4. How can eligibility and enrollment be effectively coordinated
between the Basic Health Program and other State programs to reduce
churning between programs and promote continuity of care?
5. How could establishing a Basic Health Program affect the ability
of an entire family to be covered by the same plan?
6. Are standard health plans likely to also participate in other
coverage programs, such as the Exchanges, Medicaid, or CHIP? Should
this be encouraged, and if so, how could CMS and States encourage it?
E. Amount of Payment
1. The statute specifies that amounts in the trust fund may only be
used to reduce the premiums and cost-sharing of, or to provide
additional benefits for, eligible individuals enrolled in standard
health plans within a Basic Health Program. What options are States
considering for reducing premiums and cost-sharing, or providing
additional benefits? What, if any, guidance is needed on this
provision?
2. What are the likely administrative costs for a Basic Health
Program? What factors, especially in terms of resources, are likely to
affect a State's ability to establish a Basic Health Program? How are
States likely to fund the costs associated with establishing and
administering a Basic Health Program?
3. The statute specifies that in developing the financial
methodology for the Basic Health Program, the determination of the
value of the premium tax credits and cost-sharing reductions should
take into consideration the experience of other States. What
information would be most helpful to inform this methodology? Should
implementation of the Basic Health Program be postponed until other
States' experiences are available?
4. Other than those listed in the statute, what factors should be
considered when establishing the methodology for determining the amount
of Basic Health Program funding to States? How should the Federal
government implement this calculation?
5. The statute specifies that the funding calculation is on a per-
enrollee basis. How should the Federal government acquire the detailed
information necessary to perform this calculation?

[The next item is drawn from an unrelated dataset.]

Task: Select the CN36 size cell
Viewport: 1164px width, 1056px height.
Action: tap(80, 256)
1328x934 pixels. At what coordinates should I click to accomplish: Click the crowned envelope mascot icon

6. What are the best State-specific data sources to use in
estimating the availability of affordable employer-sponsored insurance?

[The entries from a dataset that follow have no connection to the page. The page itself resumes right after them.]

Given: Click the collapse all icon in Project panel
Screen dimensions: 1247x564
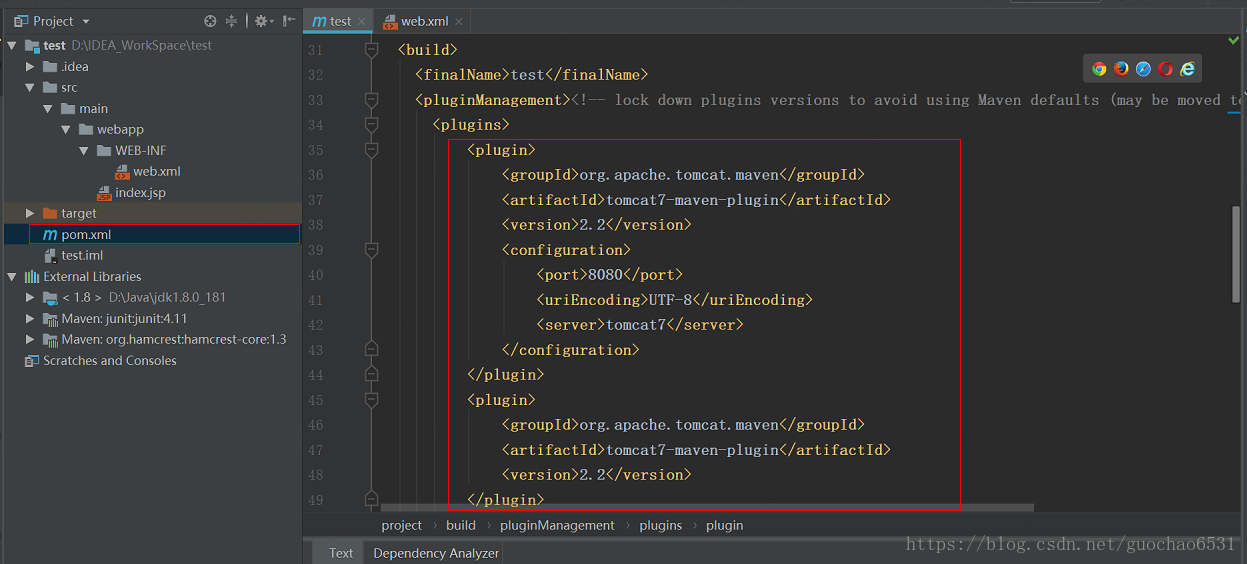Looking at the screenshot, I should [x=232, y=21].
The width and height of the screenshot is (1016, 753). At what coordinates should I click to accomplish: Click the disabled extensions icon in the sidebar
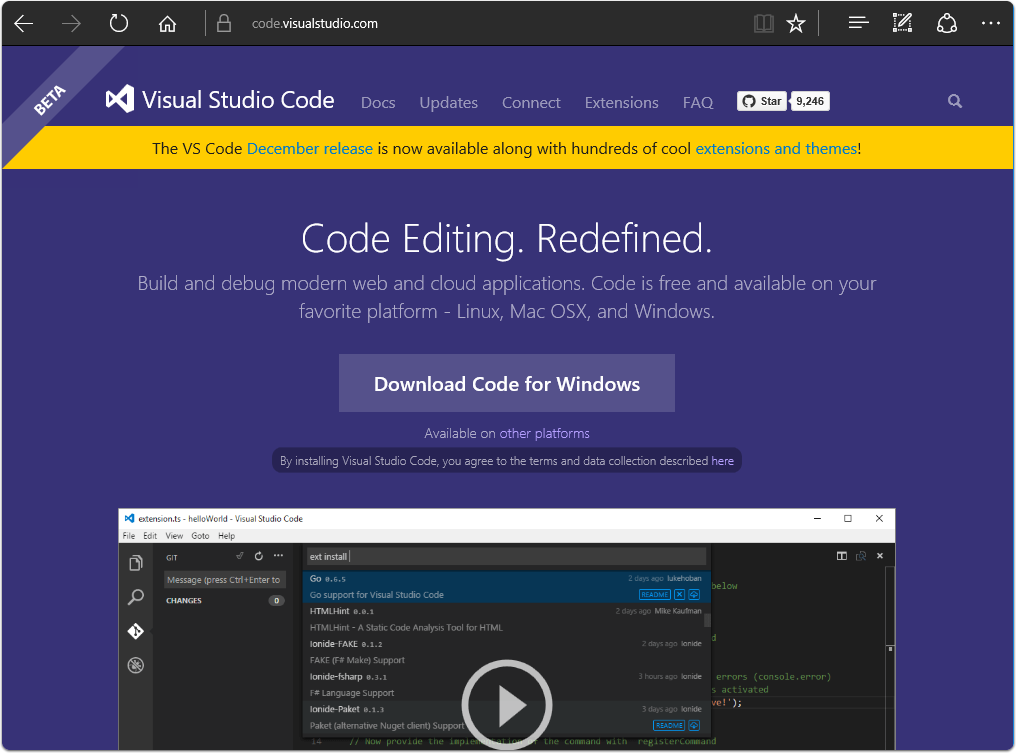[x=136, y=665]
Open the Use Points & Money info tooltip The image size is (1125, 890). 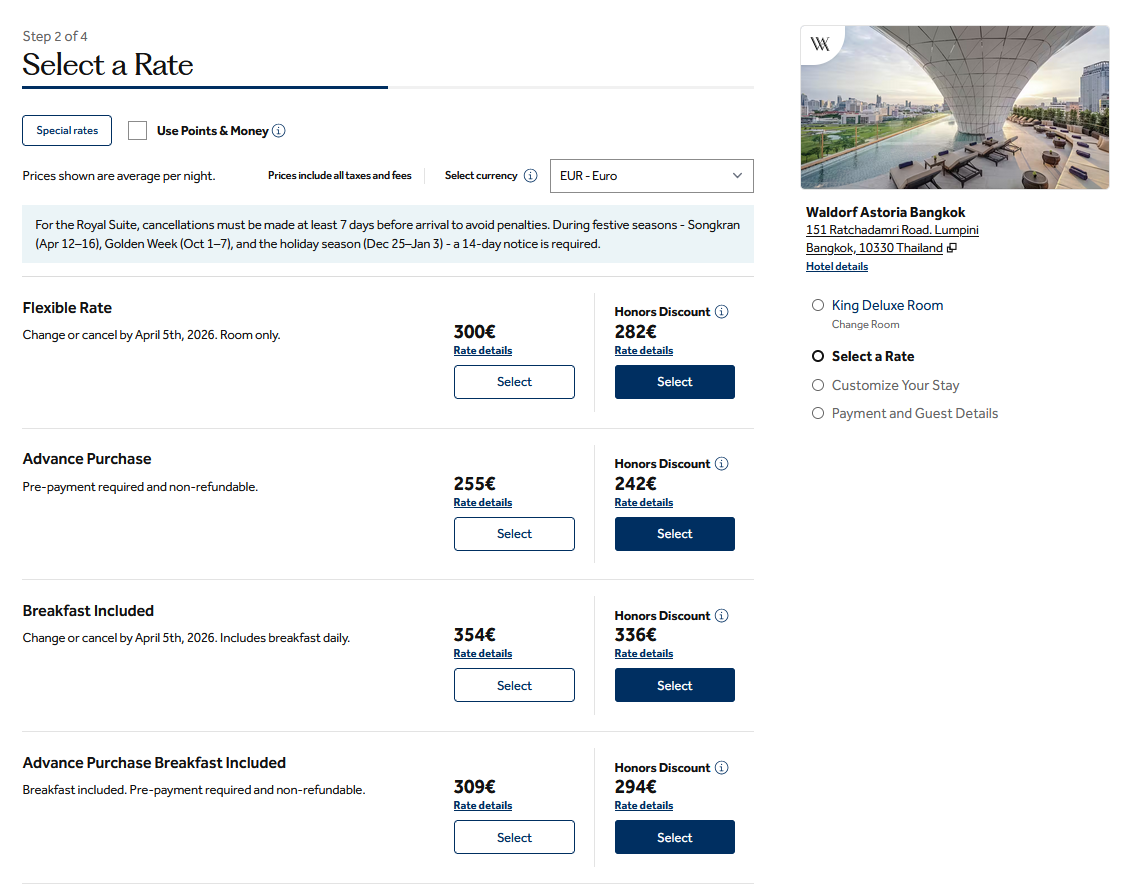tap(280, 130)
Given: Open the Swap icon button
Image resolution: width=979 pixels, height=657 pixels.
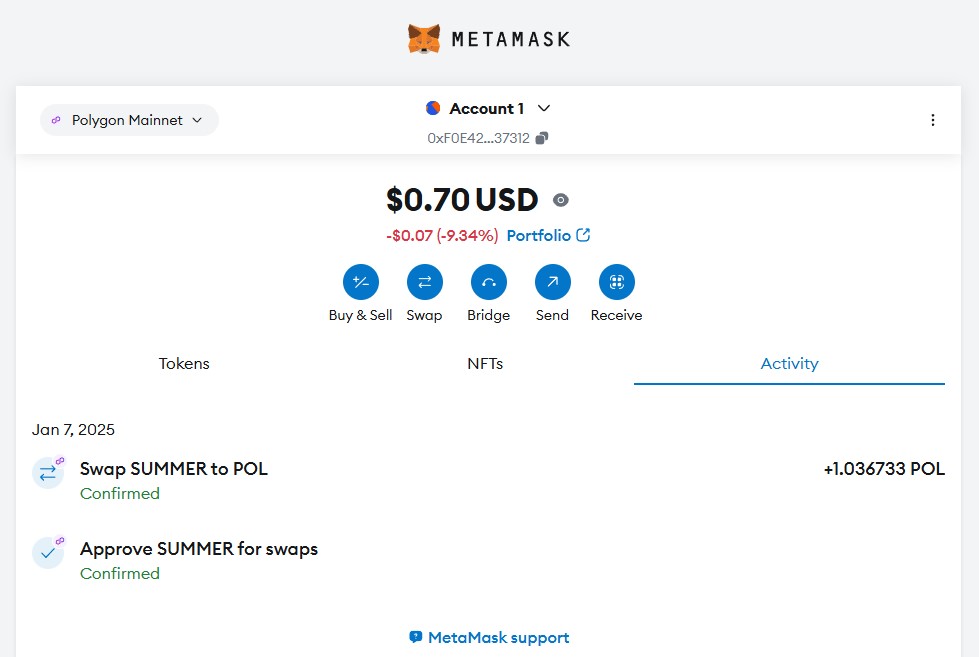Looking at the screenshot, I should [x=424, y=283].
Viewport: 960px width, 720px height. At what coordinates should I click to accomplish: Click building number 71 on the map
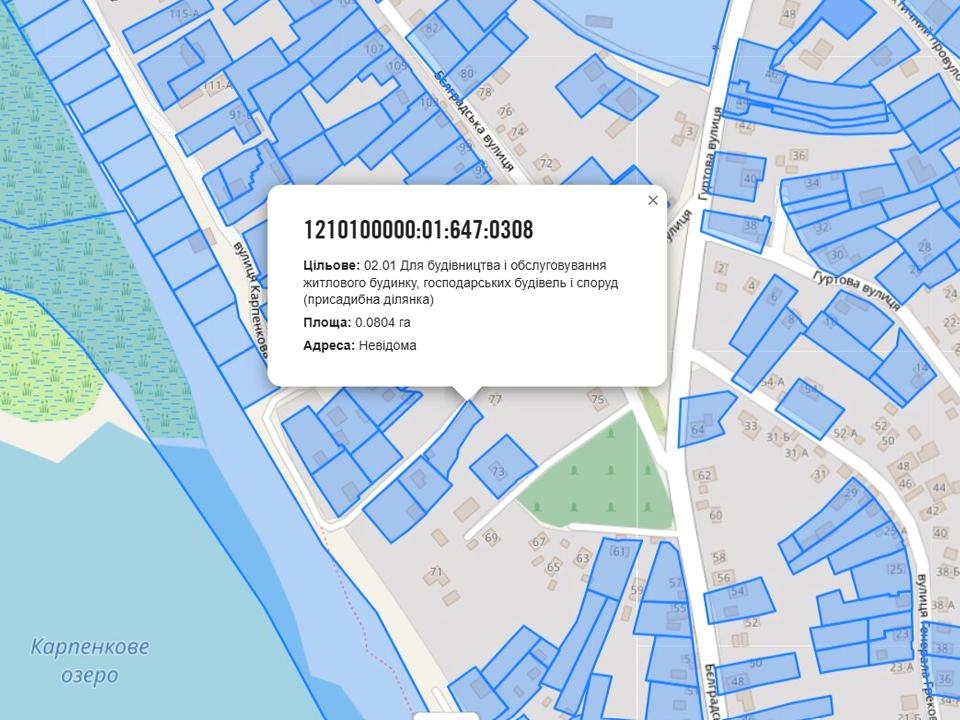(x=435, y=573)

7. What methods should be considered to measure and monitor
compliance with the 95 percent cap on funding? How should CMS implement
the provisions in Section 1331(d)(3)(B) of the Affordable Care Act
regarding corrections to overpayments made in any year?
F. Eligibility
1. What education and outreach will be necessary to facilitate a
helpful consumer experience?
G. Secretarial Oversight
1. What process should the Secretary use to certify or recertify
Basic Health Programs? How should this process be similar to or
different from Exchange certification?
2. What should be considered when developing an oversight process
for the Basic Health Program?
Authority: Catalog of Federal Domestic Assistance Program No.
93.773, Medicare--Hospital Insurance; and Program No. 93.774,
Medicare--Supplementary Medical Insurance Program.
Dated: July 27, 2011.
Donald M. Berwick,
Administrator, Centers for Medicare & Medicaid Services.